-- DATA FOR THIS TASK follows --

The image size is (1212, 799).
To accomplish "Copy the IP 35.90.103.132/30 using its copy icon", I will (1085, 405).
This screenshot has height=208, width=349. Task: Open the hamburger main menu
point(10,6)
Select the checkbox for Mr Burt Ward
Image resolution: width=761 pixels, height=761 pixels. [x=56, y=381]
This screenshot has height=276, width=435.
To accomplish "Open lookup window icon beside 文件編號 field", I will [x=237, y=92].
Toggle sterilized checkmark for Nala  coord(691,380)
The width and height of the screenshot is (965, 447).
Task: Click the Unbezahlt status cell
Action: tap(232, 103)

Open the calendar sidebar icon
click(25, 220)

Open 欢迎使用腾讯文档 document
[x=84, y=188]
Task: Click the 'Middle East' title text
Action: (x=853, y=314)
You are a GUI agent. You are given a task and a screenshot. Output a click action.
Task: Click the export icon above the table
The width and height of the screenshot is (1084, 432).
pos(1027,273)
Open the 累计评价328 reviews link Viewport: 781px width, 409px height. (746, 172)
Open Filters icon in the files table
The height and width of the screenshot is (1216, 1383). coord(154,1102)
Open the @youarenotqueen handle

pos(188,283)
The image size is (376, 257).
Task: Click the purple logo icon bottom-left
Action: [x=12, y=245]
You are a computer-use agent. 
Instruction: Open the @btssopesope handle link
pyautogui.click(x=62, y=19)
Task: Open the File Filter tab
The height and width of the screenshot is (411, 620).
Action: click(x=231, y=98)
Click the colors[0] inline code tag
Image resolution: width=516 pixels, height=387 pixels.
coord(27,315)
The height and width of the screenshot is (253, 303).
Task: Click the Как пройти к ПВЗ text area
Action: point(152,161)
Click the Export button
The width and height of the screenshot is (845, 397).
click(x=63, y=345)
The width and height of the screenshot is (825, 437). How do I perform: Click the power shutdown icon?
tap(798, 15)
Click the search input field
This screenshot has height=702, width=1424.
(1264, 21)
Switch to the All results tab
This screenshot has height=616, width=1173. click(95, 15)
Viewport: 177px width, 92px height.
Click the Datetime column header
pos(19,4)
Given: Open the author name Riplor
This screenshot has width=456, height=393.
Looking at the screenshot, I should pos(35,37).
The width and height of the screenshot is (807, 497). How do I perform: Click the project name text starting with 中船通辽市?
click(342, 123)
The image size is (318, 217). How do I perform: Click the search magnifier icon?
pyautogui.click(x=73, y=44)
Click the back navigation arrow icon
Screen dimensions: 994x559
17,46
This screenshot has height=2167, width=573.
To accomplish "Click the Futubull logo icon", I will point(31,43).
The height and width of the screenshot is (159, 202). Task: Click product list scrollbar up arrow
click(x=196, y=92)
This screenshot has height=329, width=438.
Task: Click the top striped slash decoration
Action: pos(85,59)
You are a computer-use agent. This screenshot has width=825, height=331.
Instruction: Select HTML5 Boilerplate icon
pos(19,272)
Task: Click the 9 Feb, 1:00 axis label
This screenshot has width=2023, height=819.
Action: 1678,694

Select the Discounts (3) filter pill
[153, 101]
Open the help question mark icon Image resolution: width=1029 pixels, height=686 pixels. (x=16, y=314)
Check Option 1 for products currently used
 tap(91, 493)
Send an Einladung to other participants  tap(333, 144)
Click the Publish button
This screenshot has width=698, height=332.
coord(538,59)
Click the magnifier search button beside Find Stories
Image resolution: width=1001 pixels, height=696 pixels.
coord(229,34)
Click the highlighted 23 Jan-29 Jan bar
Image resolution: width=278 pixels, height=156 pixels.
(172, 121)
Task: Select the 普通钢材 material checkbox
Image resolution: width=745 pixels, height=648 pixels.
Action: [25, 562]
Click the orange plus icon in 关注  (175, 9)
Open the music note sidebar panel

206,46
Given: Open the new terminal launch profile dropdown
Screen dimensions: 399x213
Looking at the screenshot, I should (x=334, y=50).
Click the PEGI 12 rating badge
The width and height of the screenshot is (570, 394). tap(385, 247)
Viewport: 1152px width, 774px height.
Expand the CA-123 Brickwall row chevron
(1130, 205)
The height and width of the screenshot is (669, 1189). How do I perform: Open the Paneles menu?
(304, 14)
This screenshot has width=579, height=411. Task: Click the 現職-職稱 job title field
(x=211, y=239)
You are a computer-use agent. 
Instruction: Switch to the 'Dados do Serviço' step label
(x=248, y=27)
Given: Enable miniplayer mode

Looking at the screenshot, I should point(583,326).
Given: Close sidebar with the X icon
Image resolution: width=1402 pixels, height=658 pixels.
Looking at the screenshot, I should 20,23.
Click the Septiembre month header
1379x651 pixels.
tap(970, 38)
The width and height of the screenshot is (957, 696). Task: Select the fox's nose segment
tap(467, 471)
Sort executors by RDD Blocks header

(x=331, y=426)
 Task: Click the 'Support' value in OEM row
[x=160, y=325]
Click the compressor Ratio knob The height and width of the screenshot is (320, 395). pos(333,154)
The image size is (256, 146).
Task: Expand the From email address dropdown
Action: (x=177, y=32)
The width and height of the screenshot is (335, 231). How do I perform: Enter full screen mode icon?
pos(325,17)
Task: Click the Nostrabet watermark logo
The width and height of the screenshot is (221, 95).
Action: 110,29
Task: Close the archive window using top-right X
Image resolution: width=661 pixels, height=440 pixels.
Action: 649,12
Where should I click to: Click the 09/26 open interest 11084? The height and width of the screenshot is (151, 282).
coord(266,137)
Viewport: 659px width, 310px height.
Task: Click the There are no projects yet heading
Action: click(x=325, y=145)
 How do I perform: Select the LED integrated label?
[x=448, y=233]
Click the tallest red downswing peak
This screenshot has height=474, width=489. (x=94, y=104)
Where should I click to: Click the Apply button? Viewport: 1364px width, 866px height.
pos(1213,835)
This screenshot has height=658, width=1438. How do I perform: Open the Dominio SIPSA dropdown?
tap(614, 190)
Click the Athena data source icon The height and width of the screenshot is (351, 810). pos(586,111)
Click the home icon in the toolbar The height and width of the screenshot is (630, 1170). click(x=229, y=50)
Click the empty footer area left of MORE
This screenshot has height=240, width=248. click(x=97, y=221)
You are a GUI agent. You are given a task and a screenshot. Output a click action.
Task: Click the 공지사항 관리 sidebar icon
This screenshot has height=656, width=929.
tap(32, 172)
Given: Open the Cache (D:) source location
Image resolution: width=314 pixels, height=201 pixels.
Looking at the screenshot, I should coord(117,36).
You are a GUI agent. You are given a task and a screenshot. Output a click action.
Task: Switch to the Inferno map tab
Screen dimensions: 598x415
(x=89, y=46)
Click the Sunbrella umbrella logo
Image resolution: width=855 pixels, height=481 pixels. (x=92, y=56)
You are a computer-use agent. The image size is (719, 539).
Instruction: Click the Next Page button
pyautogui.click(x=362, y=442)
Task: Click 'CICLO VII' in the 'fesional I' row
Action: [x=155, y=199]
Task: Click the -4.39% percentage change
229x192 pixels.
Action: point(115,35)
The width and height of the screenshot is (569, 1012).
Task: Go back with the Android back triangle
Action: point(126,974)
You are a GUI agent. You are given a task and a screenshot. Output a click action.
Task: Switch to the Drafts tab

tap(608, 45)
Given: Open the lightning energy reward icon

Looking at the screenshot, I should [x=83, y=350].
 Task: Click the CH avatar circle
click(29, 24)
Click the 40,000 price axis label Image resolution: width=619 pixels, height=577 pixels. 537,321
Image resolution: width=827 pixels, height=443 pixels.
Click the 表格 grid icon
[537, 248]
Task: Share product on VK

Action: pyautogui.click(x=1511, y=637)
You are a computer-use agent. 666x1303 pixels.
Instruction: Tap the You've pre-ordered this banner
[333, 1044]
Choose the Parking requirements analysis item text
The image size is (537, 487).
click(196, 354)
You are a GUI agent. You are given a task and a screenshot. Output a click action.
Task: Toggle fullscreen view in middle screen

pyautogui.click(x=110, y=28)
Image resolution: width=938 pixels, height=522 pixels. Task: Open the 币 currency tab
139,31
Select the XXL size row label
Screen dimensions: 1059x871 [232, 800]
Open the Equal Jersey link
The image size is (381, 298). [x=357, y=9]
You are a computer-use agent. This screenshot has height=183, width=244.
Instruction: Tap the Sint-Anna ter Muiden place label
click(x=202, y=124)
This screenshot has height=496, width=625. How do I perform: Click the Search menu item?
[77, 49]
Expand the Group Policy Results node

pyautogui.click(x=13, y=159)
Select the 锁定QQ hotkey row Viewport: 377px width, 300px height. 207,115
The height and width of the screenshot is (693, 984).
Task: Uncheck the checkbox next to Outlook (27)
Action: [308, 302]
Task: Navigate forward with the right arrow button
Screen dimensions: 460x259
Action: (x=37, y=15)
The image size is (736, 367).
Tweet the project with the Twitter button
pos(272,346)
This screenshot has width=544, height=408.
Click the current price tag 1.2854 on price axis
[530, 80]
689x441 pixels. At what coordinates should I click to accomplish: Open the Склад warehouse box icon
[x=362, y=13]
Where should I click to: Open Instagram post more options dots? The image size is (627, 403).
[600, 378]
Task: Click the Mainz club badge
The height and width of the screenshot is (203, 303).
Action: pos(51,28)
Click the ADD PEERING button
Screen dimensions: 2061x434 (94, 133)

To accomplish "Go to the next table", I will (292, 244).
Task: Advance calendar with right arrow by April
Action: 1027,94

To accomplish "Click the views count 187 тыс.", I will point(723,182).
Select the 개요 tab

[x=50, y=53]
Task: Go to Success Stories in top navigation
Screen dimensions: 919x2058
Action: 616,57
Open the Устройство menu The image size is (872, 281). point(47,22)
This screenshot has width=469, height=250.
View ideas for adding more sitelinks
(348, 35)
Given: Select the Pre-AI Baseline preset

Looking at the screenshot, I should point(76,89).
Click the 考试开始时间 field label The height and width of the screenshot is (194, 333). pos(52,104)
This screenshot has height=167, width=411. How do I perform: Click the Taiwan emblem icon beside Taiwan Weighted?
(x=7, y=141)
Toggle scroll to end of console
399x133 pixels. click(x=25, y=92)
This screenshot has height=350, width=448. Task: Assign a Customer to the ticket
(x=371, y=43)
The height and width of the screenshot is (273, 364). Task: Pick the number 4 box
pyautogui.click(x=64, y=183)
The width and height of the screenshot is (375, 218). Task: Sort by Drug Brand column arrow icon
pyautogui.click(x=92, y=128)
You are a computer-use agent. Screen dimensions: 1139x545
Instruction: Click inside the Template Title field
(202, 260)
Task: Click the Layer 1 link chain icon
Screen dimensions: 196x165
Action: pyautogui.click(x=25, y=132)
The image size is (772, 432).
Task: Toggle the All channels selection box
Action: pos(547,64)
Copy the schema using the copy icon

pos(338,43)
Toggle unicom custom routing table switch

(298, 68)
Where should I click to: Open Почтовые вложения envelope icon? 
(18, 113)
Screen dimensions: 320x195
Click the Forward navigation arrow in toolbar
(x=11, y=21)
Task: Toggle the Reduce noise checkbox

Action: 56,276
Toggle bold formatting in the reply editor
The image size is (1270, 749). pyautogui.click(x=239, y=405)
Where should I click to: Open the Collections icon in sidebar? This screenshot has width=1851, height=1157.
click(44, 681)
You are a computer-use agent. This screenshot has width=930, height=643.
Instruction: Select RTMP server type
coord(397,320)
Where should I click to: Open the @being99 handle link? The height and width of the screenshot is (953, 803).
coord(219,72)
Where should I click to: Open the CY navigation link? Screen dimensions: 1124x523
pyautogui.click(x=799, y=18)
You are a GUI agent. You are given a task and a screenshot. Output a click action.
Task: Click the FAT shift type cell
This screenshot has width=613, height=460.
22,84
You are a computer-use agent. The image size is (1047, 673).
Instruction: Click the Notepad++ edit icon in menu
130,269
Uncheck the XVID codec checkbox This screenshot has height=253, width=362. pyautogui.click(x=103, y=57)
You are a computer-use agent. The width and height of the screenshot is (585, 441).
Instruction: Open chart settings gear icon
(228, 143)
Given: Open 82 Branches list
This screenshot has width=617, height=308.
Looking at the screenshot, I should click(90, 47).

-- DATA FOR THIS TASK concluded --

EXERCISE DIRECTIONS = Using the records above, output exactly the lines from the first through the line that contains "Given: Open the author name Riplor", with both of those included.

REPLY TO THE TASK =
The image size is (1212, 799).
To accomplish "Copy the IP 35.90.103.132/30 using its copy icon", I will (1085, 405).
This screenshot has height=208, width=349. Task: Open the hamburger main menu
point(10,6)
Select the checkbox for Mr Burt Ward
Image resolution: width=761 pixels, height=761 pixels. [x=56, y=381]
This screenshot has height=276, width=435.
To accomplish "Open lookup window icon beside 文件編號 field", I will [x=237, y=92].
Toggle sterilized checkmark for Nala  coord(691,380)
The width and height of the screenshot is (965, 447).
Task: Click the Unbezahlt status cell
Action: tap(232, 103)

Open the calendar sidebar icon
click(25, 220)

Open 欢迎使用腾讯文档 document
[x=84, y=188]
Task: Click the 'Middle East' title text
Action: (x=853, y=314)
You are a GUI agent. You are given a task and a screenshot. Output a click action.
Task: Click the export icon above the table
The width and height of the screenshot is (1084, 432).
pos(1027,273)
Open the 累计评价328 reviews link Viewport: 781px width, 409px height. (746, 172)
Open Filters icon in the files table
The height and width of the screenshot is (1216, 1383). coord(154,1102)
Open the @youarenotqueen handle

pos(188,283)
The image size is (376, 257).
Task: Click the purple logo icon bottom-left
Action: [x=12, y=245]
You are a computer-use agent. 
Instruction: Open the @btssopesope handle link
pyautogui.click(x=62, y=19)
Task: Open the File Filter tab
The height and width of the screenshot is (411, 620).
Action: click(x=231, y=98)
Click the colors[0] inline code tag
Image resolution: width=516 pixels, height=387 pixels.
coord(27,315)
The height and width of the screenshot is (253, 303).
Task: Click the Как пройти к ПВЗ text area
Action: point(152,161)
Click the Export button
The width and height of the screenshot is (845, 397).
click(x=63, y=345)
The width and height of the screenshot is (825, 437). How do I perform: Click the power shutdown icon?
tap(798, 15)
Click the search input field
This screenshot has height=702, width=1424.
(1264, 21)
Switch to the All results tab
This screenshot has height=616, width=1173. click(95, 15)
Viewport: 177px width, 92px height.
Click the Datetime column header
pos(19,4)
Given: Open the author name Riplor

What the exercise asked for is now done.